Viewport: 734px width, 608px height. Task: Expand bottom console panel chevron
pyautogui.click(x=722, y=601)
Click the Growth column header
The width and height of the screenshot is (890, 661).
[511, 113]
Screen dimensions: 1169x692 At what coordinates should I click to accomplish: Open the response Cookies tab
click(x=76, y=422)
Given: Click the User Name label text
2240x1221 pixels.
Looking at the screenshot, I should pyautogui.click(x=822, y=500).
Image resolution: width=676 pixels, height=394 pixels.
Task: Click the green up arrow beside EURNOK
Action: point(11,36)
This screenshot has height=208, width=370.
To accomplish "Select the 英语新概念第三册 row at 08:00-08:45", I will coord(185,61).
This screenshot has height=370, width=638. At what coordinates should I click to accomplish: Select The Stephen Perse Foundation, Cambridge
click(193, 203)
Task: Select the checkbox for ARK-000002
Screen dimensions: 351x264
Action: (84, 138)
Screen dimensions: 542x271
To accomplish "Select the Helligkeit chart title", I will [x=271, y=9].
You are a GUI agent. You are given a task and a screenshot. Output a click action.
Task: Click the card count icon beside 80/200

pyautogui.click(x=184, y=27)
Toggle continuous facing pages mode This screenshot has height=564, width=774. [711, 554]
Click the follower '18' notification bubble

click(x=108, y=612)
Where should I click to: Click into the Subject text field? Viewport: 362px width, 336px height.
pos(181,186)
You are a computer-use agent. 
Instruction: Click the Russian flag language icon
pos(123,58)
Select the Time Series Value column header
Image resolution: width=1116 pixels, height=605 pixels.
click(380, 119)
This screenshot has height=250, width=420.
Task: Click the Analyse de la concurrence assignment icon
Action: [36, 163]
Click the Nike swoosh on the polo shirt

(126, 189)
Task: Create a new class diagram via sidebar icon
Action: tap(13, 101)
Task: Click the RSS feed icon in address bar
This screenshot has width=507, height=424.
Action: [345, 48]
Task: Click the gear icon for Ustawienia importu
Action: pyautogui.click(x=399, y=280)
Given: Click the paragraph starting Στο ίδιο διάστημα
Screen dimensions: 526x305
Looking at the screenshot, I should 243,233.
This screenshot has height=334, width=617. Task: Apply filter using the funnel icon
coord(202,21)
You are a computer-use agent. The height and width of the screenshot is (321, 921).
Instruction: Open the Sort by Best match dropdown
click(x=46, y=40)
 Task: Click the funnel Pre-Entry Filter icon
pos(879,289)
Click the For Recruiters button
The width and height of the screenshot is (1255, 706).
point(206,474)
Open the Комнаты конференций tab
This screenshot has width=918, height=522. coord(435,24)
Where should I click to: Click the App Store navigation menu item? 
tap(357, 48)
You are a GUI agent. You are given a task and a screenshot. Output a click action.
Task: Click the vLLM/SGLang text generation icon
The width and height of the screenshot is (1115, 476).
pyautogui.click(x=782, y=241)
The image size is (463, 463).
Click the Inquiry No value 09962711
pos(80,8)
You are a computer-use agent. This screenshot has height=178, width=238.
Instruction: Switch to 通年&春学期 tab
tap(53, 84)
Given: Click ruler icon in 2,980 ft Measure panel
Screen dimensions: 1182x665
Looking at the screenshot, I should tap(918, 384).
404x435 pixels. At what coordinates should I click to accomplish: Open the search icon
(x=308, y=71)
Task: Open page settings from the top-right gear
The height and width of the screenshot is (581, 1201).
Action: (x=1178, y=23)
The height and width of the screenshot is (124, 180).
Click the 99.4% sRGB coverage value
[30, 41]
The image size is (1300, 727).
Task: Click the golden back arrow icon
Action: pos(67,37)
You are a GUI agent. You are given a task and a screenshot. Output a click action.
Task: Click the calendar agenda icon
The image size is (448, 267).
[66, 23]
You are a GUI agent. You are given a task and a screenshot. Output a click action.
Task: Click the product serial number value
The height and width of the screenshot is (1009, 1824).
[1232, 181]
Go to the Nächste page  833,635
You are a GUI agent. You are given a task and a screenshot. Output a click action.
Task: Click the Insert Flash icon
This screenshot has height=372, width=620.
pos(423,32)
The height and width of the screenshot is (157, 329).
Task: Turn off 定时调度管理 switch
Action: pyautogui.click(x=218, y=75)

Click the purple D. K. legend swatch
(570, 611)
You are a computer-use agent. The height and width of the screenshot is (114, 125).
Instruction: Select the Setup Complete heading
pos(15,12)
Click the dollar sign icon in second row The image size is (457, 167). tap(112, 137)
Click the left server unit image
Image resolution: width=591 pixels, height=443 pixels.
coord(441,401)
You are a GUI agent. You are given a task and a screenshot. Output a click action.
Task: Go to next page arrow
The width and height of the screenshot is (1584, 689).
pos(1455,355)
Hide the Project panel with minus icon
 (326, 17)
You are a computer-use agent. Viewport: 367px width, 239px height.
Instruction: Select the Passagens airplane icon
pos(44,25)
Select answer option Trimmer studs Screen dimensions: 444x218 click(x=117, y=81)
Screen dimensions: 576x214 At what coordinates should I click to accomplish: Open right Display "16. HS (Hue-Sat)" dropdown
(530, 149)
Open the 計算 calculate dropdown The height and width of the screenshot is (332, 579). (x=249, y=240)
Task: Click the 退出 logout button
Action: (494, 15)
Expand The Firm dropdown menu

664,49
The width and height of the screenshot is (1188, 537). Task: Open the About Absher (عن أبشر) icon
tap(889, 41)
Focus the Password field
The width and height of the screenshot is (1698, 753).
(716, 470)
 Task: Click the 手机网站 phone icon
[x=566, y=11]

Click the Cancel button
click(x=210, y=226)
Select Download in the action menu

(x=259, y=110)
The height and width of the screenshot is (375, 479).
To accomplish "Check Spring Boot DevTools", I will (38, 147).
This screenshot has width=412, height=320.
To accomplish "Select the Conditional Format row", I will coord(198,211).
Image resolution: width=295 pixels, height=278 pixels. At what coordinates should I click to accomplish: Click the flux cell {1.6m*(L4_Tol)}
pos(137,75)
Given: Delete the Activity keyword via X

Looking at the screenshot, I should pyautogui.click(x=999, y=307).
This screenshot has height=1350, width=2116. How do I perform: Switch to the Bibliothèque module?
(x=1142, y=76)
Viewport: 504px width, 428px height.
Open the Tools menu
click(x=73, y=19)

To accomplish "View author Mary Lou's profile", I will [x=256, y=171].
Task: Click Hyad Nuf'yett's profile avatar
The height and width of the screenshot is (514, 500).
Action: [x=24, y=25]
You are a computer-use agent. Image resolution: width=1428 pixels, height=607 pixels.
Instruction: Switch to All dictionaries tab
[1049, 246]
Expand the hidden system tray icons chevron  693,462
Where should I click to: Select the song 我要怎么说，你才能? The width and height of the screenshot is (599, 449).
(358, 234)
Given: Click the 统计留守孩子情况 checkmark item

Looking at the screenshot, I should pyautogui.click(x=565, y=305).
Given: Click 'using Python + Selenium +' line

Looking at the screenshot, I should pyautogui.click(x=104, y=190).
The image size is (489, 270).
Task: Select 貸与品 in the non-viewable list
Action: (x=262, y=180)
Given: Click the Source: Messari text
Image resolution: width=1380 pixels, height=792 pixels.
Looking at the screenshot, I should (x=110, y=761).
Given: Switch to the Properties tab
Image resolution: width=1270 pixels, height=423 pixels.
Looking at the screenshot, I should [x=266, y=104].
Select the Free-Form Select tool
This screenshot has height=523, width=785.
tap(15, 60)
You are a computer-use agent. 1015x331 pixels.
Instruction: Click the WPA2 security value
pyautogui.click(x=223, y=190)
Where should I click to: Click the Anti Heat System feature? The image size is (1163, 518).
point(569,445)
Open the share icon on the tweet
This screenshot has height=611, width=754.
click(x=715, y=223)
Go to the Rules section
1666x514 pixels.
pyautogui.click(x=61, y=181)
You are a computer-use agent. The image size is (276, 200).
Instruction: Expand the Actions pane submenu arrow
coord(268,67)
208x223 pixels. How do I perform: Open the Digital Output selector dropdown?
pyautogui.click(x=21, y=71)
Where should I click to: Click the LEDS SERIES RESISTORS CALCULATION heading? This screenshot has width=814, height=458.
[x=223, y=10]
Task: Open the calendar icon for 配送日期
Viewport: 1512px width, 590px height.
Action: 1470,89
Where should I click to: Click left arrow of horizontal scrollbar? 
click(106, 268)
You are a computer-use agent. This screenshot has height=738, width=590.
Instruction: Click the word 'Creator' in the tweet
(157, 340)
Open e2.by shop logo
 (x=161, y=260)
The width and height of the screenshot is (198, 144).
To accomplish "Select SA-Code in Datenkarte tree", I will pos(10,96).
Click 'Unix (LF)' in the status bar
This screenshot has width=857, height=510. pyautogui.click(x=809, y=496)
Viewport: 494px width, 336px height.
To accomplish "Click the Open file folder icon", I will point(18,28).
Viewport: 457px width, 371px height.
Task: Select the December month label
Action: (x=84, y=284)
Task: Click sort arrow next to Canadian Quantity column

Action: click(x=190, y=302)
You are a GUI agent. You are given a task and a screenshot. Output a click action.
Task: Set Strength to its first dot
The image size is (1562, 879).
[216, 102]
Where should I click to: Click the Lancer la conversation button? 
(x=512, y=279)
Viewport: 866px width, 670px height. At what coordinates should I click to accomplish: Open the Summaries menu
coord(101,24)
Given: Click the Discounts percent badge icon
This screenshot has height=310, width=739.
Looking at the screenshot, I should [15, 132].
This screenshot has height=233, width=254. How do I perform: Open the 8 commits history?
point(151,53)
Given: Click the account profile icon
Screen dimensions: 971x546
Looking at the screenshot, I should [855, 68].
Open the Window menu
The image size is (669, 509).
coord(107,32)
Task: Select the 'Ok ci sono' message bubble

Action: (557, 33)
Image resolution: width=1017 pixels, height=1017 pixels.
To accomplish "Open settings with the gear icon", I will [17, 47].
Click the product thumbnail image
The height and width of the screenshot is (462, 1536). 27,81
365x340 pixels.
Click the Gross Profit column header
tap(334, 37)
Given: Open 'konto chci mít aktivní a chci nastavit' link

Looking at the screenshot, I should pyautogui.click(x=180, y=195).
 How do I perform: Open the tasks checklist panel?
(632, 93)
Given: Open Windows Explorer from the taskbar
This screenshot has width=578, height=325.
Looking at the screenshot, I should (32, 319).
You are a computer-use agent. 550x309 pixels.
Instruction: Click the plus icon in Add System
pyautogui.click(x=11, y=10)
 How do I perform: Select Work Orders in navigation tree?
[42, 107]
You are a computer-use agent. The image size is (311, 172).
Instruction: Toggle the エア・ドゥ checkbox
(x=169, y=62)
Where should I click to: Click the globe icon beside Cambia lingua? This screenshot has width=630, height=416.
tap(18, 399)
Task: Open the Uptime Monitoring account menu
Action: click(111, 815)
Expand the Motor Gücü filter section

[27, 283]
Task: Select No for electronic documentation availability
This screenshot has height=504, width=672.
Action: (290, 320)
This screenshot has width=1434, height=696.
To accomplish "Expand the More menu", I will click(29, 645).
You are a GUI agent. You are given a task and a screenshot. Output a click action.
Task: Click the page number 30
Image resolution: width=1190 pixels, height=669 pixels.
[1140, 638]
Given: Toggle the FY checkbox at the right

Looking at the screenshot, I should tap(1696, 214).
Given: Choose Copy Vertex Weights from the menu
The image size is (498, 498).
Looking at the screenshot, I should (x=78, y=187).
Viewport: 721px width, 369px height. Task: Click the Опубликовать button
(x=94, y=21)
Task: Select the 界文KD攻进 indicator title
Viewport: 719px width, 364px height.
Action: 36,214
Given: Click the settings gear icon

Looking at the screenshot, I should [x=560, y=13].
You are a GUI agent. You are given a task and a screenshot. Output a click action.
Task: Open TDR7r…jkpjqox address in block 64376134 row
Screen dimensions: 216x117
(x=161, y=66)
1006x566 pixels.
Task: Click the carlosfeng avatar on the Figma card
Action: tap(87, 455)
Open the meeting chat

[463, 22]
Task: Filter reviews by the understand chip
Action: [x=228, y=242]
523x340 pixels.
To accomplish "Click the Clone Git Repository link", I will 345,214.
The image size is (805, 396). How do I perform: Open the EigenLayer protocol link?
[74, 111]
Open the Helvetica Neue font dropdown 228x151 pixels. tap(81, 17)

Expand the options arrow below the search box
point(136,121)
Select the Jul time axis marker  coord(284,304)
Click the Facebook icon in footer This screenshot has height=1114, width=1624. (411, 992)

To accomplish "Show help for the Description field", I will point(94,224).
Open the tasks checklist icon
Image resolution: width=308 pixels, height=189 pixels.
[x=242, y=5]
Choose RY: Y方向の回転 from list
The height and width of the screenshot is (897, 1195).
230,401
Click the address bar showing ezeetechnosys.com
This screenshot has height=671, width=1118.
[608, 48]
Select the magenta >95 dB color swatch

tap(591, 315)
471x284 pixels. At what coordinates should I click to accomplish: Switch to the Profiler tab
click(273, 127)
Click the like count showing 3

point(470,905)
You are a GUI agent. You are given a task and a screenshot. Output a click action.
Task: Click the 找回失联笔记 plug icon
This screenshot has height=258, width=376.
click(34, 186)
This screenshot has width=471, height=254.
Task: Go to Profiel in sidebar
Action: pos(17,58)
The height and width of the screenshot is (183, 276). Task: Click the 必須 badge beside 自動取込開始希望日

■ YOUR GOAL ■
Please pull out every line above that contains the word "label", and treat uppercase and lowercase letters as different.

■ THE COMPLETED TASK ■
Given: Click the User Name label text
Task: Select the December month label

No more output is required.